Всё, чего не достигли необъятный глубокий и рокочущий океан, густые и темные леса, полноводные реки, неприступные горы, опасные хищники и кровожадные каннибалы, содержалось в крошечной порции яда, который омерзительное насекомое, разглядеть которое не было ни шанса, впрыснуло ему посреди ночи.

Сьенфуэгос обладал могучим телом без единой капли жира, всегда готовым бегать, прыгать, плавать, лазать или сражаться. Теперь же его некогда крепкие мышцы превратились в желе и совершенно не желали подчиняться приказам мозга.

И теперь у человека, когда-то справедливо прозванного Силачом, способного свалить мула одним ударом, едва хватало сил, чтобы встряхнуть ветку и сбросить с нее нескольких жалких крабов, пытающихся сожрать его живьем.

— Сволочи! Оставьте меня в покое!

Но орда вконец обнаглевших тварей в толстых панцирях продолжала атаковать его со всей сторон.

Их собралось уже более сотни; вокруг слышалось непрерывное щелканье клешней, и от этого звука волосы вставали дыбом.

На четвертый день этой жуткой симфонии или, точнее, реквиема, Сьенфуэгос пришел к выводу, что если он хочет выжить, то должен сменить тактику и перейти в наступление.

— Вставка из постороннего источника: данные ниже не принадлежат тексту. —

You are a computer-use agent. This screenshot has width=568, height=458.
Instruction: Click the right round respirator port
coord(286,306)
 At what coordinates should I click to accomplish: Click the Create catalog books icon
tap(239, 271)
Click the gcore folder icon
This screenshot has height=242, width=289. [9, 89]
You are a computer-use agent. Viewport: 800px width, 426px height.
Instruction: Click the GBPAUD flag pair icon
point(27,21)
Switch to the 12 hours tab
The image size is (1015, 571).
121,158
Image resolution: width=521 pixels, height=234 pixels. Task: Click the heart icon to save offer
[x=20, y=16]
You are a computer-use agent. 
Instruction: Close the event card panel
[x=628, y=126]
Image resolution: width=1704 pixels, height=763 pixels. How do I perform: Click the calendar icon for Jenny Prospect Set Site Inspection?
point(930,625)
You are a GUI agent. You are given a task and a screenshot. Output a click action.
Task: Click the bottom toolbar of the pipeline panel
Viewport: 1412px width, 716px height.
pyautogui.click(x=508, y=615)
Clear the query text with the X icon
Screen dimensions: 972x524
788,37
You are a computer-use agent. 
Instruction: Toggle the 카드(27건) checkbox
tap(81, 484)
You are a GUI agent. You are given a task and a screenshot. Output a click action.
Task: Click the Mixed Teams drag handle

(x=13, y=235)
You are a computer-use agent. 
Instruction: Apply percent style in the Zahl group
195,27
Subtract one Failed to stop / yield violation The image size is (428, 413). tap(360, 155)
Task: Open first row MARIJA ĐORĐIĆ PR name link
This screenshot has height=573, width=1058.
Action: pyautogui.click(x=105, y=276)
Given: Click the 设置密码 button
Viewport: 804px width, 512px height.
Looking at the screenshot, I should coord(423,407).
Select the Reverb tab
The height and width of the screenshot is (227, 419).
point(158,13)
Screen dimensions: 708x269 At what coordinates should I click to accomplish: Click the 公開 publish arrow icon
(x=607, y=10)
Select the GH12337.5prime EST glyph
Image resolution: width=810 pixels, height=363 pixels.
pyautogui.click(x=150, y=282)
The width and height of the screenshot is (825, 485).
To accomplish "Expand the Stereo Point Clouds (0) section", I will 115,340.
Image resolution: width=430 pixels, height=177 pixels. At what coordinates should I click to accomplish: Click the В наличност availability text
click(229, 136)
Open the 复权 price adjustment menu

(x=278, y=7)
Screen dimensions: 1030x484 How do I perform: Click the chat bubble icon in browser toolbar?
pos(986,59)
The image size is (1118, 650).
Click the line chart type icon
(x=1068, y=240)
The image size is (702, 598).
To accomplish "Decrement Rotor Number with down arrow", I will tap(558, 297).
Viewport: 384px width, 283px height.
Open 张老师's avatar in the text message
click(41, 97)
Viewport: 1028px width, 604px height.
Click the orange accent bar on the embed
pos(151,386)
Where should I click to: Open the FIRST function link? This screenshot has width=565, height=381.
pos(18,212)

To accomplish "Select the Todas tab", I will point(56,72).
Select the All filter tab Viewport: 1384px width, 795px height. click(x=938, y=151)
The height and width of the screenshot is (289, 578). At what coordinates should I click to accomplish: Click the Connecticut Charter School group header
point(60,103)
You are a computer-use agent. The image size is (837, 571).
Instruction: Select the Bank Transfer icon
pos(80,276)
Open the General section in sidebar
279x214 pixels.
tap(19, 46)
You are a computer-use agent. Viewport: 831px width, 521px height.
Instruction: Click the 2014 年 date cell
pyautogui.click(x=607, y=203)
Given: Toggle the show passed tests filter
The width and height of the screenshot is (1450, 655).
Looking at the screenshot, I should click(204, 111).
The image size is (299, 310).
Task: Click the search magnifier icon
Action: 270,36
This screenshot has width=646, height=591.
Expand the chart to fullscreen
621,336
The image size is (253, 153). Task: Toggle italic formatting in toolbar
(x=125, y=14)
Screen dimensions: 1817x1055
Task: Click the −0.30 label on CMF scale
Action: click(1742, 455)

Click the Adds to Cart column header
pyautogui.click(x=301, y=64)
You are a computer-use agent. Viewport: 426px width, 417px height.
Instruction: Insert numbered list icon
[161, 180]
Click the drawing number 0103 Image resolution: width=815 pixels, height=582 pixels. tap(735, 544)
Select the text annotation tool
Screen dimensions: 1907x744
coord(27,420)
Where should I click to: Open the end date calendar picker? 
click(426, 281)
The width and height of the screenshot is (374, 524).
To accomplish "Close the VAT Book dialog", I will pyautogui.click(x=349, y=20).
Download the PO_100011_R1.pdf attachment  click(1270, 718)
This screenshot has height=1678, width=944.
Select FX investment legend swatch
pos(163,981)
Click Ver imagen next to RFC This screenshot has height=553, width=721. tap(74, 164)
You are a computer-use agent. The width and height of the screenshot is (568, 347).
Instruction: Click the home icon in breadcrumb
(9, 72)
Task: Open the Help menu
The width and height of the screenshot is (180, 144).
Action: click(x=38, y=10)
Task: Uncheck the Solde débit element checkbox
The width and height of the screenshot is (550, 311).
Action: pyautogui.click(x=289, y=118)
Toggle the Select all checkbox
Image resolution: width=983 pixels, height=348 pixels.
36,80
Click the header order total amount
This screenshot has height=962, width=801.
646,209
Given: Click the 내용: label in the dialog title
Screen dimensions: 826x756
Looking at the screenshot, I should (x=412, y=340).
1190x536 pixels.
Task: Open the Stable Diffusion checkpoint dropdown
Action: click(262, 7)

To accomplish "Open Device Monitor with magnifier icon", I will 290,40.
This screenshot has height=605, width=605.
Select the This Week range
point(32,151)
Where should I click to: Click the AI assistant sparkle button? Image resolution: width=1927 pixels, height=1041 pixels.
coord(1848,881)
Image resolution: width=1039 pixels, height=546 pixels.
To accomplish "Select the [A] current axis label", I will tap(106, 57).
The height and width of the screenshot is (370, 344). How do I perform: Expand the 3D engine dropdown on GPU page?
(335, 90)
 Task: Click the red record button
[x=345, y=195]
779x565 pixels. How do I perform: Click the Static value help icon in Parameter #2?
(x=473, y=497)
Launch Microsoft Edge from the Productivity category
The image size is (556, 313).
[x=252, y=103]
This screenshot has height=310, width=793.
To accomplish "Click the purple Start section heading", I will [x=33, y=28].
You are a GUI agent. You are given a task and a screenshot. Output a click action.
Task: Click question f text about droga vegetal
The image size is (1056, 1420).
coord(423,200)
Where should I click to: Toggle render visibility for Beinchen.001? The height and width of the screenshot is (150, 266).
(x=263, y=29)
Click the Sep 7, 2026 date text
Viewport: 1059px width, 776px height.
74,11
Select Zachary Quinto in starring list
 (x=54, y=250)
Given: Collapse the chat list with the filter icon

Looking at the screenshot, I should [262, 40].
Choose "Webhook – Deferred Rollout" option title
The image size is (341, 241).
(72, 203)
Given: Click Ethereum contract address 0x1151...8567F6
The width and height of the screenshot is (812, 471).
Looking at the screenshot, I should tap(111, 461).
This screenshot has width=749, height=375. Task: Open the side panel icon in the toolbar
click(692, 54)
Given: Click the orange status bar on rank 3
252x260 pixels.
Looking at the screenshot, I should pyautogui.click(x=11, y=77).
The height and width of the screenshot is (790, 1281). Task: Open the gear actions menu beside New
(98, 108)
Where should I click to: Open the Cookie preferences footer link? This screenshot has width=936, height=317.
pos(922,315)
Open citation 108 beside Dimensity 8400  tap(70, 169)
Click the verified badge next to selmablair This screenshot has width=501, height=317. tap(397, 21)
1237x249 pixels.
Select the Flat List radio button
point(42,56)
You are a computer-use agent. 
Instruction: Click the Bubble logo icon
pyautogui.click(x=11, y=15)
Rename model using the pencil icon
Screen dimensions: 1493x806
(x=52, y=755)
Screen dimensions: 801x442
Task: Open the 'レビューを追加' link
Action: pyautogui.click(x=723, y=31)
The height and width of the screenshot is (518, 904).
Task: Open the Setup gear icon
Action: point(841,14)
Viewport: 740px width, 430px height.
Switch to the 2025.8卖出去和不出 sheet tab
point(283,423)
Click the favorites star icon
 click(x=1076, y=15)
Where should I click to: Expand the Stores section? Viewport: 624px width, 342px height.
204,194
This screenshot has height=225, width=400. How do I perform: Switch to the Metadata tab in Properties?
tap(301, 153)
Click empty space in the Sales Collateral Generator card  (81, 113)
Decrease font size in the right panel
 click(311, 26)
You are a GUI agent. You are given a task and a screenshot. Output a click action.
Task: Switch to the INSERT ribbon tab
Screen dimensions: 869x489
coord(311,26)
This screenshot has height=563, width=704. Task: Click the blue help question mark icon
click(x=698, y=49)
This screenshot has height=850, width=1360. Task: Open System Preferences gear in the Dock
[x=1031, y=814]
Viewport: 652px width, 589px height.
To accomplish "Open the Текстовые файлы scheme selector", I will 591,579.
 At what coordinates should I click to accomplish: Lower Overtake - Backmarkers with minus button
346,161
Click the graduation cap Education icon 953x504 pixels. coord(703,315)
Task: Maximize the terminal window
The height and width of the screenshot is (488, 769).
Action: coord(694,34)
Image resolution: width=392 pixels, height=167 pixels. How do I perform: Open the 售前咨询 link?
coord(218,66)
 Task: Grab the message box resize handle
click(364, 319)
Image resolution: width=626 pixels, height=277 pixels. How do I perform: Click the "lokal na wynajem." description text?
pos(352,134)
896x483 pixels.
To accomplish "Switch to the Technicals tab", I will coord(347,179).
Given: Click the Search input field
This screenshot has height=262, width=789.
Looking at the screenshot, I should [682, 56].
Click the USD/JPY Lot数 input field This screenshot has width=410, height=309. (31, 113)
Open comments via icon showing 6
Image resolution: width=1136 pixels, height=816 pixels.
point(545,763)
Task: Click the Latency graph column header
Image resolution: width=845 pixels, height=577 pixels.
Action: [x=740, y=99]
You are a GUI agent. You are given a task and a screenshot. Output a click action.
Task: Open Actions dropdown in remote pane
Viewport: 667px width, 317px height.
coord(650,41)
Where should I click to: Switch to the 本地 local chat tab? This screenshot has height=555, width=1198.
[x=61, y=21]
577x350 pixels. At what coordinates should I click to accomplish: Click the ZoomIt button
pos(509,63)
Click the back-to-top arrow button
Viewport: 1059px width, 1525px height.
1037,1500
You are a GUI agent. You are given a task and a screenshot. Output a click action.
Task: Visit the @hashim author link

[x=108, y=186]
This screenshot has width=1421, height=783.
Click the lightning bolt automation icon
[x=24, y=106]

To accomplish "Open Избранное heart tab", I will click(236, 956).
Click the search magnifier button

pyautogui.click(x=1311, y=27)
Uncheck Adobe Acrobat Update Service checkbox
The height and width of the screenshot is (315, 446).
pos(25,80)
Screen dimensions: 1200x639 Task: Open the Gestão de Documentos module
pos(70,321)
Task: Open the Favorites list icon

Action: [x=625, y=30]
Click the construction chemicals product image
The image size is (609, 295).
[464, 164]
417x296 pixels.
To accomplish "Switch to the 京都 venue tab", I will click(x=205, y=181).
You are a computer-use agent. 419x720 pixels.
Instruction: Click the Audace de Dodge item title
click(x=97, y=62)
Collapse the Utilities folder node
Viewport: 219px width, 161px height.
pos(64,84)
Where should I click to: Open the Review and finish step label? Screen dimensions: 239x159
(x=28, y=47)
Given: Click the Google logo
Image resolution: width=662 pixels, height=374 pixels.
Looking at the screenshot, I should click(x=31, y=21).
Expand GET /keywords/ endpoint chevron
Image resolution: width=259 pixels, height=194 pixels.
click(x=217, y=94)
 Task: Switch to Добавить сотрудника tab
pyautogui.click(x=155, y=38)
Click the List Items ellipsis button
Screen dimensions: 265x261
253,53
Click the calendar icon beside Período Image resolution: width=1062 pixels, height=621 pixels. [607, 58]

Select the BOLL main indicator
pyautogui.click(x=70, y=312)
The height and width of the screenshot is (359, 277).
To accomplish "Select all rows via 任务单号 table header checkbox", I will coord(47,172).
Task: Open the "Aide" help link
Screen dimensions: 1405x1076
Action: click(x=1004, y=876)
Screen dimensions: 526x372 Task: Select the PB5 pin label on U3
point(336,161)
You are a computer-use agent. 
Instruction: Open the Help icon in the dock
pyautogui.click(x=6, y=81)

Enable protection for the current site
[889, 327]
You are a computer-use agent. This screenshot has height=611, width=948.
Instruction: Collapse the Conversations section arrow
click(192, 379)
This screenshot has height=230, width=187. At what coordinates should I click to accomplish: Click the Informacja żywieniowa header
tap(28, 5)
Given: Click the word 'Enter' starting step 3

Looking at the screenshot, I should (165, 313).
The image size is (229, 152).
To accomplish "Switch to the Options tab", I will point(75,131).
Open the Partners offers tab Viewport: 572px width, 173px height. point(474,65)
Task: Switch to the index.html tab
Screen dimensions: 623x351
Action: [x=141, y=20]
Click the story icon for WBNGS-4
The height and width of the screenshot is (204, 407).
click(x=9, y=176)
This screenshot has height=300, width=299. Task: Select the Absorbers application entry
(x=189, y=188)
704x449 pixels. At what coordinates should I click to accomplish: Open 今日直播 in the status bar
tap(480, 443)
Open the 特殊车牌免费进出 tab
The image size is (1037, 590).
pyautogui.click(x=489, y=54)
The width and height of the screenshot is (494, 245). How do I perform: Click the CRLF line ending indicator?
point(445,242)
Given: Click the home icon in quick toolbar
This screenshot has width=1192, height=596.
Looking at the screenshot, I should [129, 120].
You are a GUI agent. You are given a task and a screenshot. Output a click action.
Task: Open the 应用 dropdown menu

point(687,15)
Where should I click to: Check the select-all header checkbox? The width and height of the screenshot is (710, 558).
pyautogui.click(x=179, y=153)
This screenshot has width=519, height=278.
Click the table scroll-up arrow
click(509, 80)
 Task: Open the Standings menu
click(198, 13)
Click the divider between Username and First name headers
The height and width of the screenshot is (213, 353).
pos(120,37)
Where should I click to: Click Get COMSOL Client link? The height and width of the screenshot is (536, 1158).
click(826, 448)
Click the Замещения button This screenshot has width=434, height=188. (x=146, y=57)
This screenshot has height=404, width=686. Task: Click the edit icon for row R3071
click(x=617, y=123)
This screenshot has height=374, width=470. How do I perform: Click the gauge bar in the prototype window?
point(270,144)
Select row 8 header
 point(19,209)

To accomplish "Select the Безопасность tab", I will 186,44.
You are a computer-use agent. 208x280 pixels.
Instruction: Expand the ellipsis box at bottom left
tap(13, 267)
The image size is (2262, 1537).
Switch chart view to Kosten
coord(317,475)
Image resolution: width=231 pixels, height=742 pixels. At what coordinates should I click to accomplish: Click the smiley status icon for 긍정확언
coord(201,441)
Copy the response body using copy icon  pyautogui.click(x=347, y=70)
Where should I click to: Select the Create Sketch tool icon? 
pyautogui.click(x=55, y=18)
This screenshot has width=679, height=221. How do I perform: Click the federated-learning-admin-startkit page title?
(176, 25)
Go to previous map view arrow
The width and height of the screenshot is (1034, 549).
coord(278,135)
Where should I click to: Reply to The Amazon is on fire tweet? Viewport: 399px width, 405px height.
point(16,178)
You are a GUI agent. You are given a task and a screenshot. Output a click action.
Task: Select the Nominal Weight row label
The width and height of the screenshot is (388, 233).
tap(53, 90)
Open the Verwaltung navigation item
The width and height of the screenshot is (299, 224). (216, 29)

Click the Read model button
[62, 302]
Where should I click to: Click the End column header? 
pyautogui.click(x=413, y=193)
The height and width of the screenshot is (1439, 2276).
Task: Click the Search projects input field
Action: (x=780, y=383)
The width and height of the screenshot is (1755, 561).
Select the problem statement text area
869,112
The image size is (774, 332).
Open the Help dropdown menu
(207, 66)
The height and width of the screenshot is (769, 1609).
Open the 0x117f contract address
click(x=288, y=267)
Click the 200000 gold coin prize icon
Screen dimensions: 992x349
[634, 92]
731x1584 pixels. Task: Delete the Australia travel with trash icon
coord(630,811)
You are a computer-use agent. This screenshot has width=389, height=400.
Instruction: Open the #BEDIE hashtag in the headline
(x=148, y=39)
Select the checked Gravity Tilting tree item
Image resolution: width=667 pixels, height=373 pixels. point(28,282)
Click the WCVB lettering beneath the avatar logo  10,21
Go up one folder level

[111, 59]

Дождавшись, пока один особо наглый краб вцепится ему в ногу, канарец проворно схватил его и с хрустом перекусил надвое.

Затем принялся неспешно его пожирать, не брезгуя даже кишками и мягкими частями панциря, здраво рассудив, что не пропадать же добру.

Через пару часов жертва превратилась в палача. Сьенфуэгос успел выпотрошить изрядное число крабов, прежде чем те наконец-то сообразили, что столкнулись с опасным врагом, от которого лучше держаться подальше.

А спустя неделю канарец из несостоявшейся добычи превратился в истинную грозу здешних мест, вылавливал кишащих вокруг крошечных безобидных креветок, раков-отшельников, сердцевидок, устриц и даже мелких рыбешек, что плескались в мелких лужах во время отлива, и безжалостно отправлял их в рот, благо его желудок мог переварить любую живность, не испытывая никаких угрызений совести.

К этому добавились яйца и птенцы морских птиц — вполне подходящая пища для столь неприхотливого человека. В скором времени, понемногу отъедаясь, он стал походить на прежнего Сьенфуэгоса.